If Molina can't go at any point the rest of this month, either A.J. Pierzynski, a 17-year veteran who joined St. Louis in July after being released by the Red Sox, and Tony Cruz, a career backup with just three postseason plate appearances, will replace him. It was Cruz who took over for Molina in the seventh inning on Sunday and immediately allowed a passed ball that led to the tying run scoring in that frame. In the ninth inning, he couldn't stop a wild pitch from closer Trevor Rosenthal that enabled Giants pinch runner Matt Duffy to score all the way from second base, tying the game again.
No matter what St. Louis decides about Molina's status for Game 3, the injury could nag. It could sideline him not just for the NLCS, but also for the World Series, which creates a big question: Can the Cardinals win their second title in four years without their All-Star catcher?
Emotion screams no. Molina has been the Cardinals' rock since he took over as their full-time backstop in 2005, and it almost seems like he's been crouching behind the plate in St. Louis forever. The key players with which he won his first World Series in 2006 – Albert Pujols, Jim Edmonds and Scott Rolen – are long gone, but Molina remains in place, as much a fixture in the organization as ever.
Now in his 11th year in St. Louis, Molina is the longest-tenured Cardinal, but he still remains a major contributor. Consider his reputation behind the plate; that alone keeps runners glued to their bases, too timid to test Molina's arm. In 2014, he threw out a major-league-best 48 percent of runners attempting to steal.

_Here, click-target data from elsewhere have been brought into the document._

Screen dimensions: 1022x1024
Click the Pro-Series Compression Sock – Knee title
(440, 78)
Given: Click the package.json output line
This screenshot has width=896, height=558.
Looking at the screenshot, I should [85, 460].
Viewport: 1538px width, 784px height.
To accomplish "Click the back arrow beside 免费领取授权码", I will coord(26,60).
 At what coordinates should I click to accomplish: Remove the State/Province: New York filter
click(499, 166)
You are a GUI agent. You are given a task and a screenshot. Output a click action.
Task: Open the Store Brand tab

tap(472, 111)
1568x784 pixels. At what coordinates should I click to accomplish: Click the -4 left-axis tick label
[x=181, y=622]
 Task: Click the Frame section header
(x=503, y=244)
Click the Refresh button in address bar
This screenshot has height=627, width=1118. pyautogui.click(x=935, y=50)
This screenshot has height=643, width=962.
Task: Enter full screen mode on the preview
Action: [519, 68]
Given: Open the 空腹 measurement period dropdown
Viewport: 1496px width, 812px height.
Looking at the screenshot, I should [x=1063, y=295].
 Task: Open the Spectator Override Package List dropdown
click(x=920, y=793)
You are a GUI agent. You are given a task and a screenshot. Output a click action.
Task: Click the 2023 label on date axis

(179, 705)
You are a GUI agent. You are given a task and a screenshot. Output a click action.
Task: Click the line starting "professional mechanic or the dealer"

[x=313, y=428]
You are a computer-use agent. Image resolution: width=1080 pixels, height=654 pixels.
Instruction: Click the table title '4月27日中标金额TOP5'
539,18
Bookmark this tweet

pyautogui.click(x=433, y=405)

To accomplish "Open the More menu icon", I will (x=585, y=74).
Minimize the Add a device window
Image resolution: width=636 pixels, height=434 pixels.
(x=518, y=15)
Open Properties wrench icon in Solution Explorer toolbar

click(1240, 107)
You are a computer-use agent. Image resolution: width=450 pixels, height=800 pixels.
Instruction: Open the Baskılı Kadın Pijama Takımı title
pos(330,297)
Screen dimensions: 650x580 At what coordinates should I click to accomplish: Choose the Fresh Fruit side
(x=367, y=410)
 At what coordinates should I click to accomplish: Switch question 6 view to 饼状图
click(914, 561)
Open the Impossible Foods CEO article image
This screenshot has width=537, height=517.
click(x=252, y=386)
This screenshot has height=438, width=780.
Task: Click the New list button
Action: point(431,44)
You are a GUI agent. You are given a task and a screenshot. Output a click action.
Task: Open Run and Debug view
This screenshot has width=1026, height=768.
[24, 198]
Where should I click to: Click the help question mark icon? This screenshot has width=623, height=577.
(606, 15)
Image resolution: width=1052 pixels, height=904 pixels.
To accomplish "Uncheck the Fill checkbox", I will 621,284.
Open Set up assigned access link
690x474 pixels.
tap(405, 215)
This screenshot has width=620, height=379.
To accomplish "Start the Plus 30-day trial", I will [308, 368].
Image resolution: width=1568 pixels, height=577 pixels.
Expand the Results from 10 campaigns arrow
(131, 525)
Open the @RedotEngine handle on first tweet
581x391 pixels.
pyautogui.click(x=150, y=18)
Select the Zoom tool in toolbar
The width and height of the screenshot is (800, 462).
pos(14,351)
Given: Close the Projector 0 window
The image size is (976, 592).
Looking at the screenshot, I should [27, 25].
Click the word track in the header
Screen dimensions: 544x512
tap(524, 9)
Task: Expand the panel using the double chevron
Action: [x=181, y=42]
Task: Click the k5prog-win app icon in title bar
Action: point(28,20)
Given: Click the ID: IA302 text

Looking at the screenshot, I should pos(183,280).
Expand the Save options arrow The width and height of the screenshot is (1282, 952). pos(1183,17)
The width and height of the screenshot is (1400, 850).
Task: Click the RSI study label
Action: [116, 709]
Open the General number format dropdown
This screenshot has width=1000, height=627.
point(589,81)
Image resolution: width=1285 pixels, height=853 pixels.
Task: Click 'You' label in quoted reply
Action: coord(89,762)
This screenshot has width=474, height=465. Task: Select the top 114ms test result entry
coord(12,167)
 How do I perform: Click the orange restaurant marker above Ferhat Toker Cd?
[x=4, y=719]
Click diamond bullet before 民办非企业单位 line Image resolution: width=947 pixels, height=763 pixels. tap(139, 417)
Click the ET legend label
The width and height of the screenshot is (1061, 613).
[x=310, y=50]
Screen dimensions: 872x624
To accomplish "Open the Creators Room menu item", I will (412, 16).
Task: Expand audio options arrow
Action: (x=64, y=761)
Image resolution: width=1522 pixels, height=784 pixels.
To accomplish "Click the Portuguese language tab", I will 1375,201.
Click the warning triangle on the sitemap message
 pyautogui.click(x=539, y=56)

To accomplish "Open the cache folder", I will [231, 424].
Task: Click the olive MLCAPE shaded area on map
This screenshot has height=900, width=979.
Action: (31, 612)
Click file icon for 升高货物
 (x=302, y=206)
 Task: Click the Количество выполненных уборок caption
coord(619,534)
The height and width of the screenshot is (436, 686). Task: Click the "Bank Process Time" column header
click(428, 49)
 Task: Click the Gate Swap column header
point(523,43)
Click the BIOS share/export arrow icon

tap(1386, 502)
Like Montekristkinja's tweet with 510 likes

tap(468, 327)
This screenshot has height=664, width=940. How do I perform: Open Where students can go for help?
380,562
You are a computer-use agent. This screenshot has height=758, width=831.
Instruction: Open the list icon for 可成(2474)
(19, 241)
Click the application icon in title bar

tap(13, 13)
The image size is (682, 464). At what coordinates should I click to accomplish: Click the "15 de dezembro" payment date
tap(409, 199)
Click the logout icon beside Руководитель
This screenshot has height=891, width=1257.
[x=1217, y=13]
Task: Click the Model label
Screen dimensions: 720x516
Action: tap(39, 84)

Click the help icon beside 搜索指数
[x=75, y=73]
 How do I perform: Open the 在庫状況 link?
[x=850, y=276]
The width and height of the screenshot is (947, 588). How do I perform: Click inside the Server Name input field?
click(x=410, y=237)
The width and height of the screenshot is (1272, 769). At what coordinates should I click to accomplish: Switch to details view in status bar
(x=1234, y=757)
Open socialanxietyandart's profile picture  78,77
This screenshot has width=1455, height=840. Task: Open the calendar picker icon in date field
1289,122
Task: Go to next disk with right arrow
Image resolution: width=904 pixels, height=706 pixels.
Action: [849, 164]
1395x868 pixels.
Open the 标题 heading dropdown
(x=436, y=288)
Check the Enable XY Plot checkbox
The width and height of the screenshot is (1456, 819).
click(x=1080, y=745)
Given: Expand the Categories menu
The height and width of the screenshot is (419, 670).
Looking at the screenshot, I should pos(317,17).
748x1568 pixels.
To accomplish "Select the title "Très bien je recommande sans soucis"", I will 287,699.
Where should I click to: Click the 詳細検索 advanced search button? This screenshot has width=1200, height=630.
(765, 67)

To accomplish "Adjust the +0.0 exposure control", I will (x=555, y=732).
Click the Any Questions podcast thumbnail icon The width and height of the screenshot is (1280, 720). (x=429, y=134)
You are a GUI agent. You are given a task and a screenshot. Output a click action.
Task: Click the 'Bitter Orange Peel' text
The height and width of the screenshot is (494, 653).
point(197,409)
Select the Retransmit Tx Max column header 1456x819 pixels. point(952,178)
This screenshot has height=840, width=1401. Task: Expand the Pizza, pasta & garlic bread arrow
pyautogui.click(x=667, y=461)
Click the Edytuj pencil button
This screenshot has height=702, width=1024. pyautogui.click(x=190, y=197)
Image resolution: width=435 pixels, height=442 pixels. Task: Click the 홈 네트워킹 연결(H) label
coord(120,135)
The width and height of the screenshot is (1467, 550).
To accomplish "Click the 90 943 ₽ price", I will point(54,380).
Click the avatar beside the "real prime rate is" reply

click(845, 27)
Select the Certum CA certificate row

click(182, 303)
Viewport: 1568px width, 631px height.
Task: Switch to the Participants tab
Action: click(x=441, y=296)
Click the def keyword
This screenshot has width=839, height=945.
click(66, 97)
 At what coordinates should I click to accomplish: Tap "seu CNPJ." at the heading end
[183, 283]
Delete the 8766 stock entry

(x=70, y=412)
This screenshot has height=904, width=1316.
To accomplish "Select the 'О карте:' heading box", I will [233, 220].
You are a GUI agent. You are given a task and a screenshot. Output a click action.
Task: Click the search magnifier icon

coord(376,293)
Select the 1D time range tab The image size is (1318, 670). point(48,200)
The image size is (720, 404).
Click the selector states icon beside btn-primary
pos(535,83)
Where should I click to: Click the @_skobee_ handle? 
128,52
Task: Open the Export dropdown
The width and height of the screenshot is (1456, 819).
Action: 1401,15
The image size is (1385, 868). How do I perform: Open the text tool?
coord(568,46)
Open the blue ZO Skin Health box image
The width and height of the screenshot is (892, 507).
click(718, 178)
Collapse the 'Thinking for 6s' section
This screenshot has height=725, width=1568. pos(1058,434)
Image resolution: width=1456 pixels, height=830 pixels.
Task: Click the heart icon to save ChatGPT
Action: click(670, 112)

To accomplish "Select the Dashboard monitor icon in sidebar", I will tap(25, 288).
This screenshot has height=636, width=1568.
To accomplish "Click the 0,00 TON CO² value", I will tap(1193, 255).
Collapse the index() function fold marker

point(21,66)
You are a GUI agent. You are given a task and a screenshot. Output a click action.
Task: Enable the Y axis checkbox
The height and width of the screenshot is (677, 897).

At the plate, however, Molina's production dipped from what it was in recent years, especially after he returned from missing 40 games in July and August with a torn ligament in his right thumb. In 2012 and '13, Molina finished in the top four of the NL MVP voting each season while batting .317 with an .855 OPS and 34 combined home runs. When he first went on the DL in July, he was batting .287, with a .341 on-base percentage. Those were perfectly good marks, especially on a team that was struggling to generate offense across the board. But after coming back, he batted .267 with a .626 OPS and zero home runs.
In the 40 games Molina missed during that stretch, St. Louis went 21-19. After he returned, they went 19-11 and surged into first place, eventually winning the NL Central for the second straight year. Cruz was solid defensively in Molina's absence, but he batted just .153 over those six weeks, and it was Pierzynski who helped keep the team afloat. In 21 games played between July 26 and Aug. 28, the 37-year-old batted a respectable .265 and provided the veteran leadership the 28-year-old Cruz simply isn't capable of.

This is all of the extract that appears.